Shape a new fundraising strategy at the Stroke Association
Published: 15 Feb 2017 By Jennifer Jackson
Are you a fundraising professional dedicated to making a real difference to the lives of stroke survivors?
The Stroke Association is seeking an executive director of income generation to make a step-change in the charity’s income generation. This is an opportunity to shape a new five-year income generation strategy that will help more stroke survivors than ever before.
We spoke to Juliet Bouverie, chief executive of the Stroke Association, for her insider tips on applying for the role and what it’s like to work for the charity.
Juliet Bouverie, chief executive, the Stroke Association
Tell us about the Stroke Association and what it does
The Stroke Association is the only national charity focused on the prevention of strokes, which also provides services in support of people whose lives have been affected by strokes. Through our funding of research into the development of new treatments there have been major breakthroughs, more than halving the number of people dying from strokes in the UK. With 62,000 direct service users, 15,000 helpline calls, the impact on outcomes has been substantial in the UK, but there is still more to do to reach more of the population. However, the story globally is very different, where stroke is still the second biggest killer in the world.
What role are you recruiting for and what does it involve?
We are recruiting for an executive director of income generation. This person will lead a vitally important directorate for us at an important and exciting time for the Stroke Association.
We need to maximise every opportunity to fund our vital work, which is why we looked at this role carefully and reconfigured it to go beyond what might be viewed as a typical fundraising role. The role as it is designed now clearly signals our ambition to tackle the causes of stroke and transform the support and services for those affected by the disability and devastation that stroke causes to people’s lives.
The executive director of income generation will have the scope and mandate within a programme of organisational change to bring a refreshing, creative and successful approach to achieving a step-change in our income generation. They will do this with a dedicated team of fundraising specialists who are eager to build the foundations for future growth, broaden our income generating horizons, and apply their expertise and knowledge in new ways.
Describe a typical day in the life of an executive director of income generation
I’m not sure there is a typical day! That’s why the role is so stimulating and also challenging because we are so focused on achieving exponentially more for stroke survivors. Generating income is crucial to reaching more people with more impact.
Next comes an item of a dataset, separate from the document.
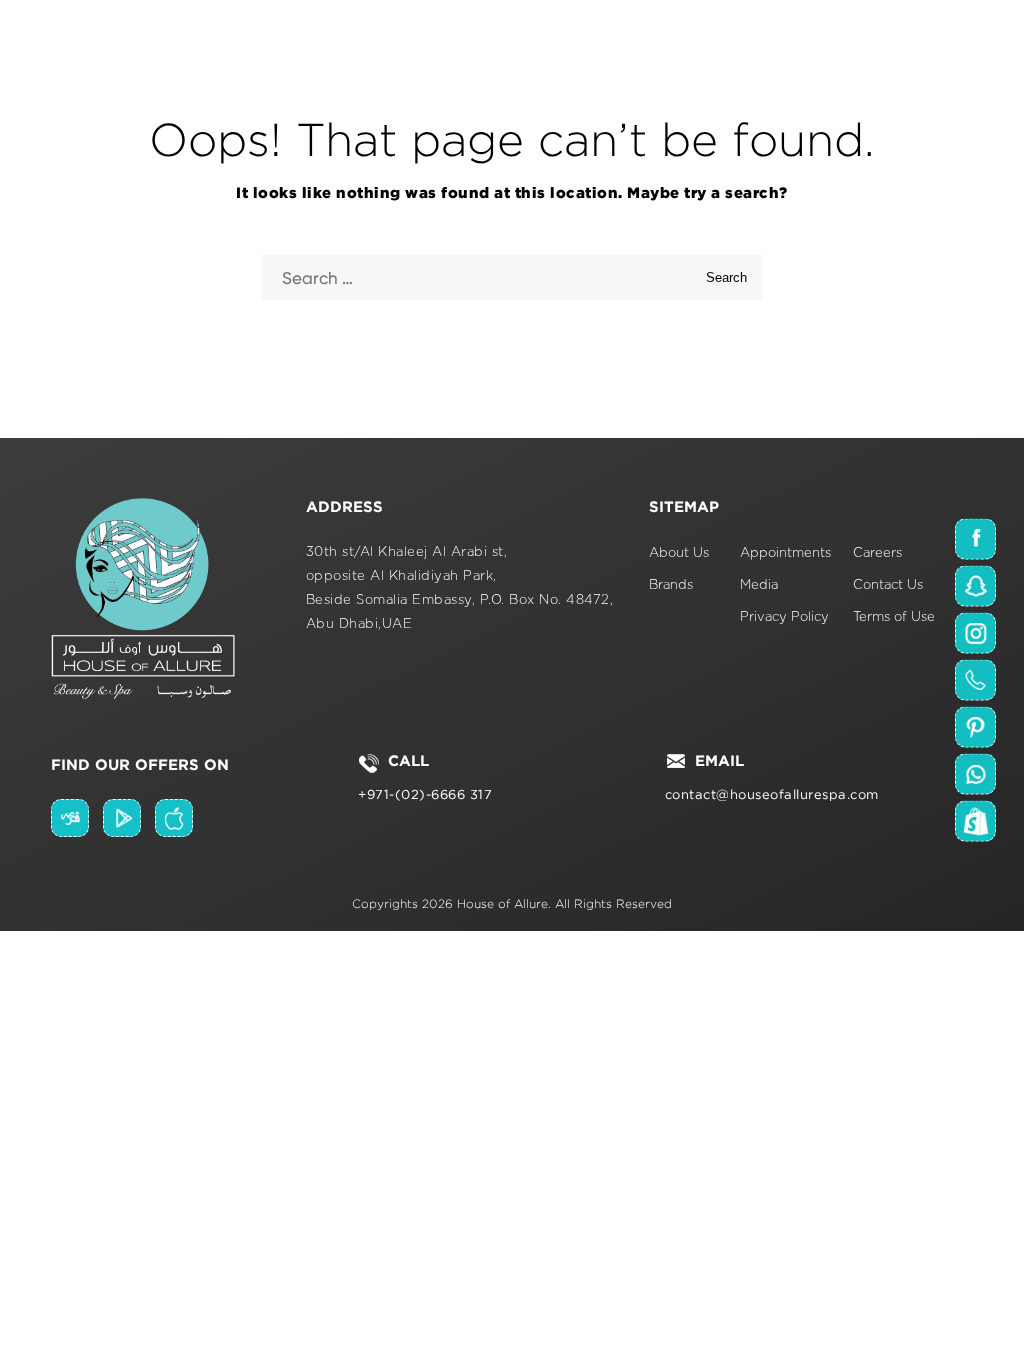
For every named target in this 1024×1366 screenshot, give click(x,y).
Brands (671, 585)
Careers (877, 553)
However, not a day goes by without the executive director of income generation being actively involved in fundraising, working with the fundraising team on the development of new ideas, working with teams in services, research and policy to generate compelling cases for support, engaging with donors, and pitching to new funders. Then there is collaborating with executive team colleagues on wide-ranging organisational developments. It’s a fast-paced environment which is why we need an executive director of income generation willing to roll up their sleeves and go the extra mile.
What kind of person are you looking for?
We are looking for a true fundraising professional who is proud of their past success but has the drive and ambition to achieve so much more. Inspiring and collaborative leadership is essential. Experience in fundraising is very important to us as we are developing new ways of generating income. But at the heart of what we really want is a professional who will embrace what we are trying to achieve and will instinctively innovate and shape our income generation strategy and activities to achieve our ambition.
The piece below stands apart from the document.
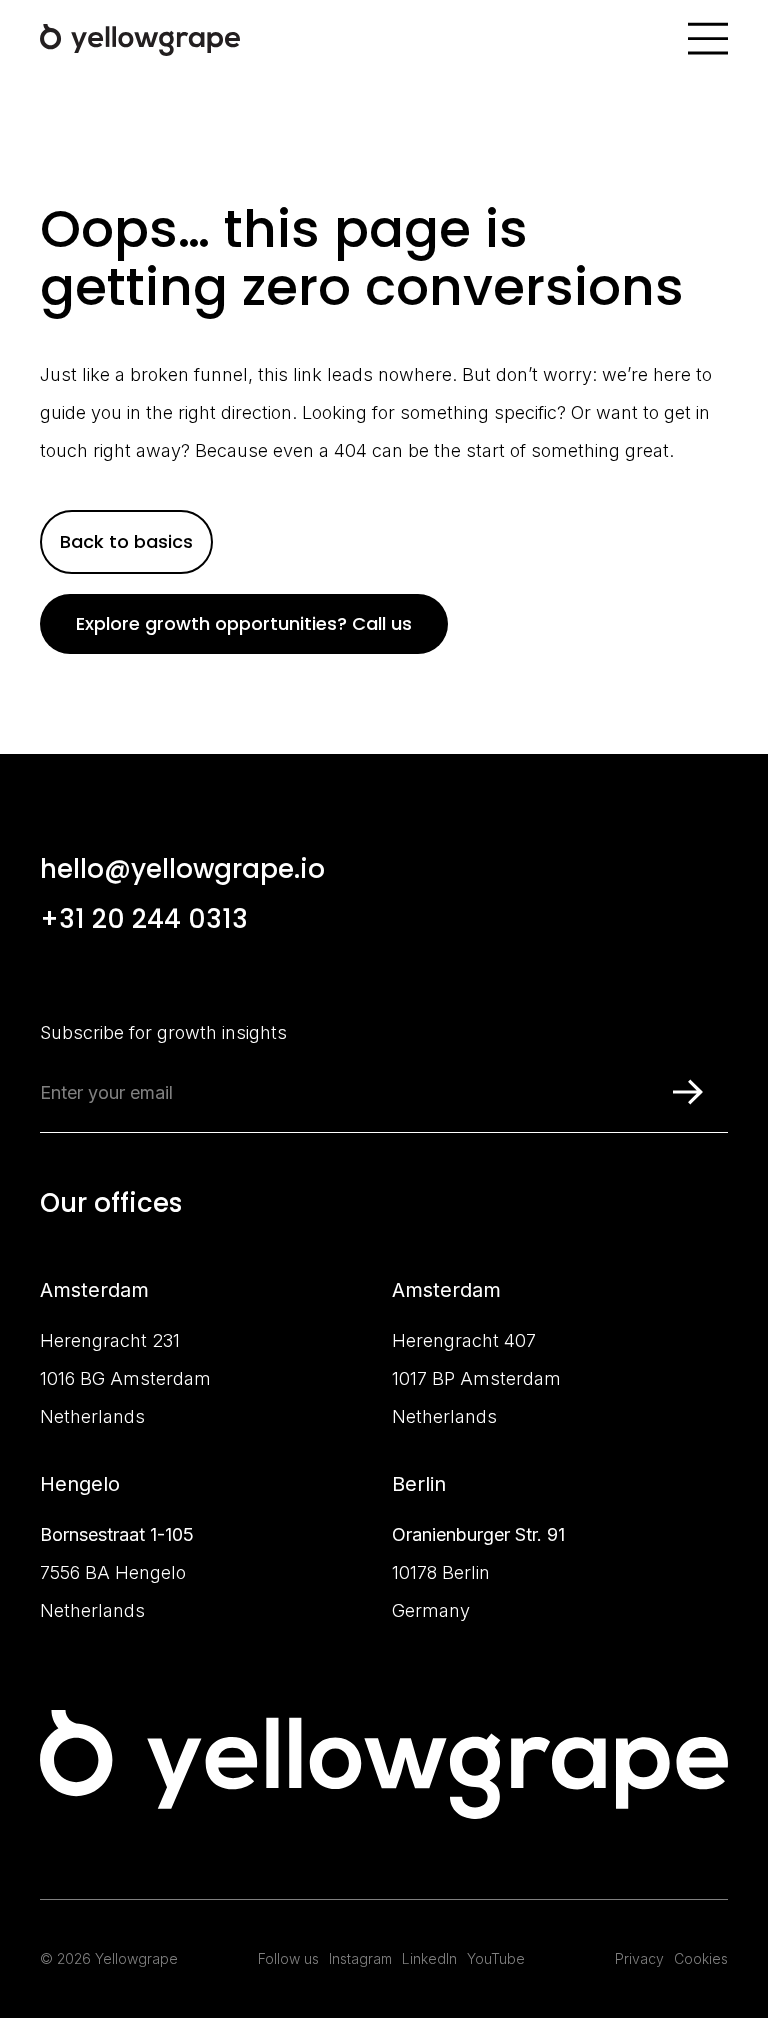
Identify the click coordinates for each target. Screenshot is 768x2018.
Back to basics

Members of the Foyle Stroke Support Group, Make May Purple - Derry/Londonderry
Why would someone want to work for the Stroke Association?
There is a palpable energy and momentum developing around the charity. What makes us confident about our work, and where we are heading, is that we never lose sight of our values and why we are here. Our ambition calls for dynamic individuals who are dedicated to making a real difference to the lives of stroke survivors.
What are the highlights of the role?
This is a time of real transformation for the Stroke Association, and this role will be at the forefront, instilling a new fundraising culture across the charity and shaping a new innovative five-year income generation strategy that will ensure we can help more stroke survivors than ever before.
And the most challenging?
We have an enormous amount going on both from a strategic and operational perspective, so balancing these demands is a real challenge. However, we are laying the foundations of an even more supportive, accountable culture. We are aiming for collaborative change, but we’ll also need courage and resilience to make some difficult decisions
What opportunities for personal development are there?
As chief executive, I am a great supporter of personal development. In addition to our professional and personal development programme, every opportunity and milestone this role brings will provide a chance for learning and growth.
Do you have any insider tips for applicants?
Make sure you are committed to our values and behaviours. Understand what being an effective corporate leader means. Demonstrate your proven ability as a fundraising director plus your creativity to take us to the next stage of organisational impact and success.
How would you sum up what it’s like to work for the Stroke Association?
There’s no doubt that the Stroke Association is a truly special place to work, full of incredibly talented and committed people. Each day will bring something new to inspire, encourage, or drive you to achieve great things for the benefit of stroke survivors and their families.